One of the new layers that AMC’s show adds to Rice’s story is a greater focus on the interview part of Interview With the Vampire. We spend a lot of time in the present as Louis narrates his story to journalist Daniel Malloy (Eric Bogosian), and it becomes clear that Louis may not always be telling the full truth. According to Anderson, putting on a front is something Louis is used to.

“I think Louis is performing in every era of his life,” Anderson said. “There are moments where he allows himself to be vulnerable enough to be himself. In episode six what he’s experiencing is clinical depression. He’s unable to be anything else. He’s unable to access anything other than that. He kind of dissociates, he can’t access his joie de vivre or whatever his essence is in that moment, so his essence becomes that. But that was part of the fun of doing the interview was that sometimes Louis is —how do I say this without giving too much away, and I mean giving things away beyond the first season — I think that Louis really believes that a lot of this is the truth. There are other things that he knows deep down are not true, but he has to tell himself a version of it in order to cope.”

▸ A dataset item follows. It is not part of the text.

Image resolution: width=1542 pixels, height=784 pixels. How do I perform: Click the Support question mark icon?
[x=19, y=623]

Daniel is somebody who he’s picked for a reason. I think Louis really needs a therapist, but he can’t get a therapist because he’s a vampire. It would be very difficult for him to get a therapist and to unpack his life in that way. He finds the one person that can help him unpack it. It’s not really what you asked me. But I love even the stuff in 1910. He’s performing this bravado, and he’s performing this kind of affable family man. He’s constantly in a state of trying to be something in other people’s eyes. Sometimes as well that’s about performing for Lestat. It’s performing as the submissive one in their relationship. Or it’s about him being into vampirism when he’s not. I love playing those degrees and saying one thing and then doing another thing with your face. I love that stuff. That’s how I observe people.

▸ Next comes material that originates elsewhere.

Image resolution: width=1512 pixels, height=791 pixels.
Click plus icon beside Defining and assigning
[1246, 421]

What will happen to Louis and Claudia in Interview With The Vampire season 2?

As for what comes next, season 1 ends with Louis and his vampire “daughter” Claudia leaving Lestat behind and heading to Europe. Another great twist the show added was casting Black actors to play both Louis and Claudia, which allowed the writers to explore the racial dynamic of early 20th Century America. That will continue as the two travel onward.

“[I]t follows you wherever you go, because we don’t live in a world that is post-racial,” Anderson said. “Wherever we find Louis, it’s going to be a part of his story. It’s going to be a part of his existence and his daily life. I mean, it is in Dubai, you don’t really see it, but I think there’s something very interesting about this Black man living up in a tower in Dubai.”

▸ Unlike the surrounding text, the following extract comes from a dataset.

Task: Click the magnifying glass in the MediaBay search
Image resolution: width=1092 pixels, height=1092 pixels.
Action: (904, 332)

Honestly, I’m not being secretive, I don’t know yet exactly what is going to be explored in season two, but I always find this thing really interesting about European sensibilities at a certain time. Like James Baldwin going over to Paris to escape racism in America. This idea that Paris was this really welcoming place for Black people, particularly African-Americans. It would be interesting to see what we do with that. I think in a lot of cases it wasn’t necessarily true. It just wasn’t as awful as it was in America at that time.

And then there’s what happens after the interview is done and Daniel Malloy publishes a book about Louis’ life. Other vampires will not be happy about it; by sharing so much information about them, it’s possible that Louis is signing his own death warrant.

“I don’t think that Louis is being nihilistic or that he’s feeling suicidal,” Anderson said. “He’s in a period of trying to figure out who he was, what his imprint on his life and everybody within it was. But in doing that, he’s going to bring a lot of heat because the other vampires are not going to be very happy about it. I think that specific line is less about Louis feeling suicidal, and more about the vampires will come for him if this book is published. He’s taking a massive risk in sharing this stuff and confiding his life to somebody.”

The second season of Interview With The Vampire will wrap up the story from Rice’s book. But AMC has big plans for its “Immortal Universe,” so I don’t think it will be the end.